What are you hiding?

 What are you hiding?

 

Why don’t schools allow parents to visit in their children’s classrooms whenever they want to?   So just what are they hiding?

I mean when a loved one of mine has surgery, I can be in the operating room to watch and to make sure the surgeon is doing what she is supposed to be doing?  Isn’t that true?  Oh, it isn’t?

Well if my pharmacist is counting meds from the big bottle to the little bottle and typing the label, I can be there to make sure the count is correct and that he is accessing the correct big bottle.  Isn’t that true?  Oh, it isn’t?
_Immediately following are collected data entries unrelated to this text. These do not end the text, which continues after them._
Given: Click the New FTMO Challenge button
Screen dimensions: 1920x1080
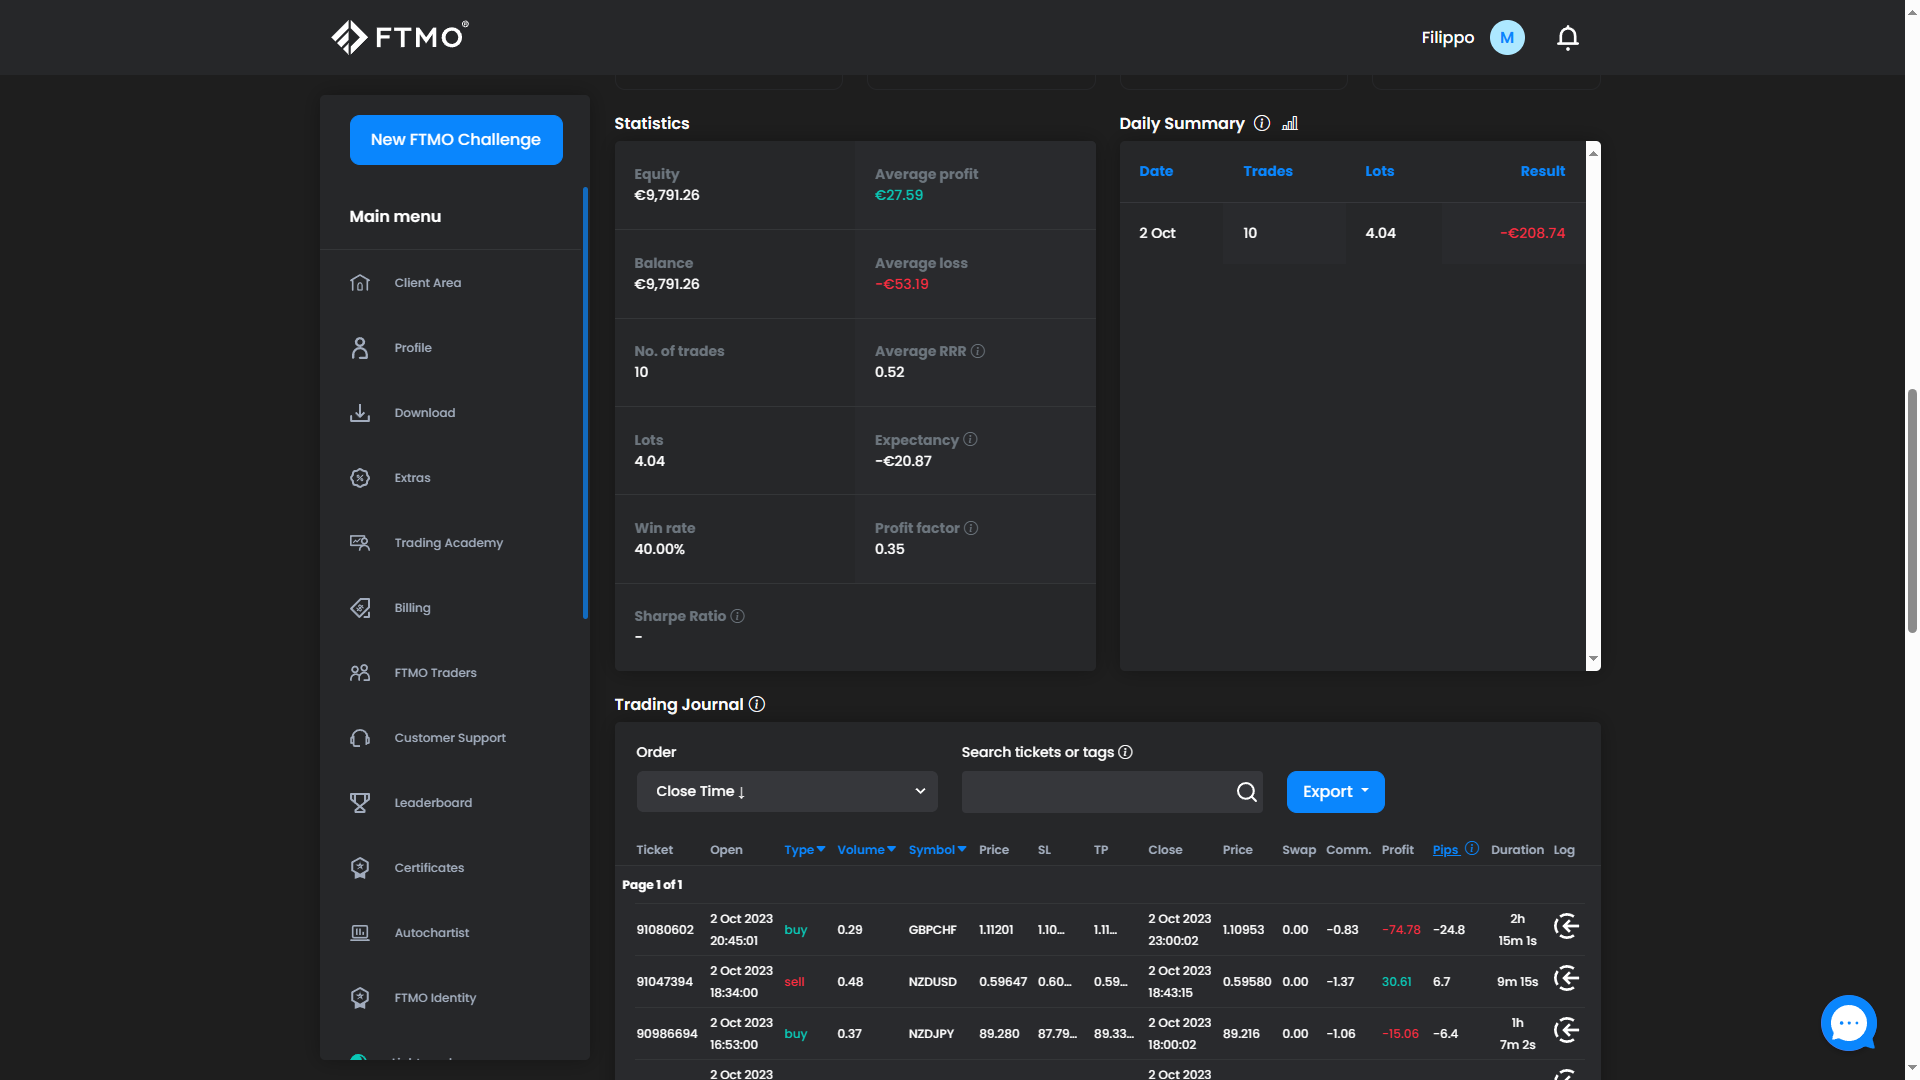Looking at the screenshot, I should point(456,140).
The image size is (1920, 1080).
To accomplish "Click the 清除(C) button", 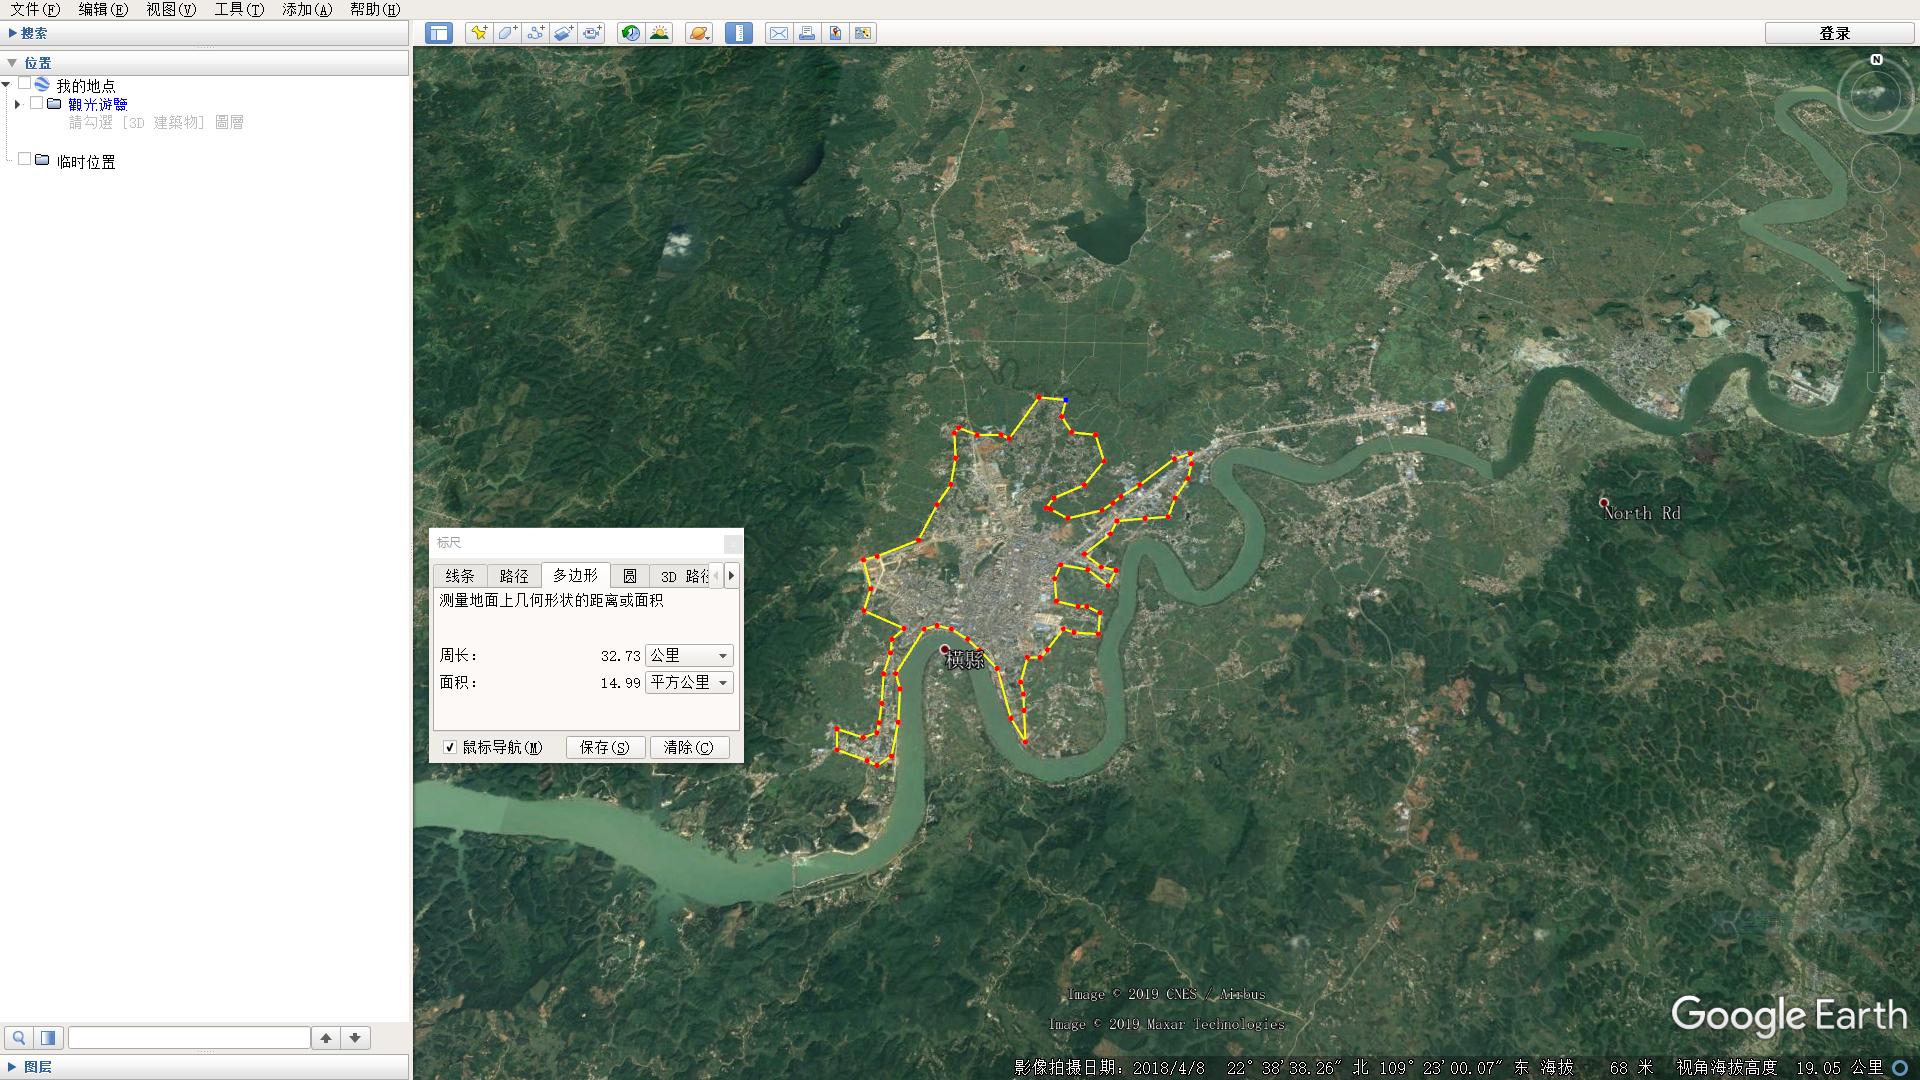I will tap(689, 747).
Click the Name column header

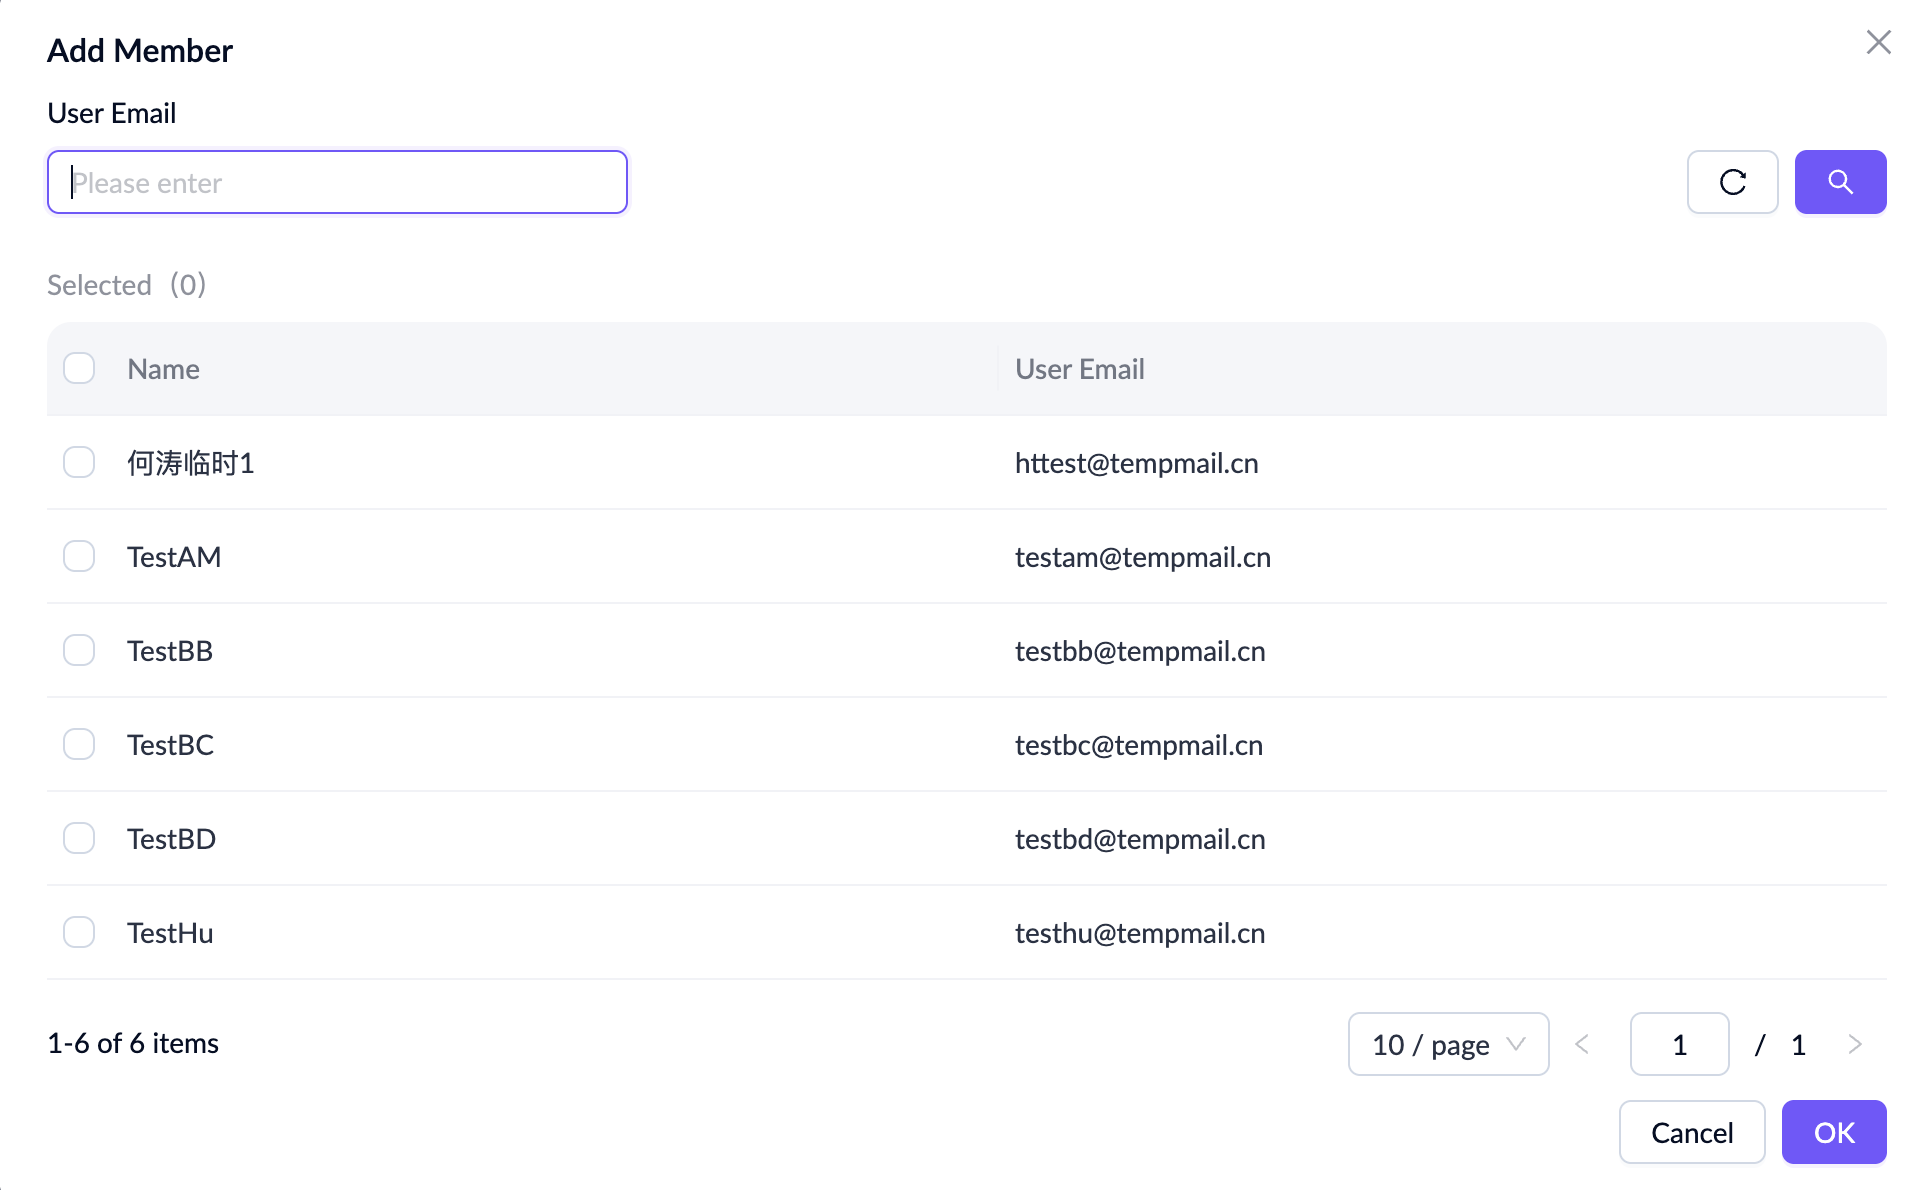[x=164, y=369]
Parents say they just want to see what their children are learning in school.  And that during all that virtual learning during the pandemic they got to see just what their kids were learning and who the good teachers were and who the bad teachers were.  Interestingly, no one suggested that untrained people had neither the skill set nor the background to be able to evaluate a professionally trained teacher.

And yes, it is true that parents are very invested in their child's education.  But it is very easily argued that parents are no less invested in any medical procedures for their children.  Yet there are no expectations that parents should invade these spaces nor evaluate medical professionals.

It has been suggested by advocates that the biggest barrier to having parents visit classrooms is that their child might be embarrassed.

In a few years, starting public school teachers in Maryland will be earning $60,000 right out of college.  The idea is that this kind of salary will attract the best and brightest people to be teachers.

Until teachers are given the level of respect of other professionals, we are not going to attract the best and brightest regardless of what they are paid because the best people don’t have to put up with these indignities.

The classroom is the teacher’s operating room.  The teacher may invite people in as needed and at her discretion.  Parents need to respect teachers AND their professional skill sets the way they do other professionals.  

If parents want to know what a child is learning in school, look at the homework or the classwork that is coming home.  OR even go online and check out the various curriculum guides that are posted.  

When lay people get to observe, evaluate and critique other professions, that would be a good time for lay people to start doing the same for teachers.

Until then, as an educator who is highly trained in my profession, you should know that I am not hiding anything, I just don’t need amateur invasion.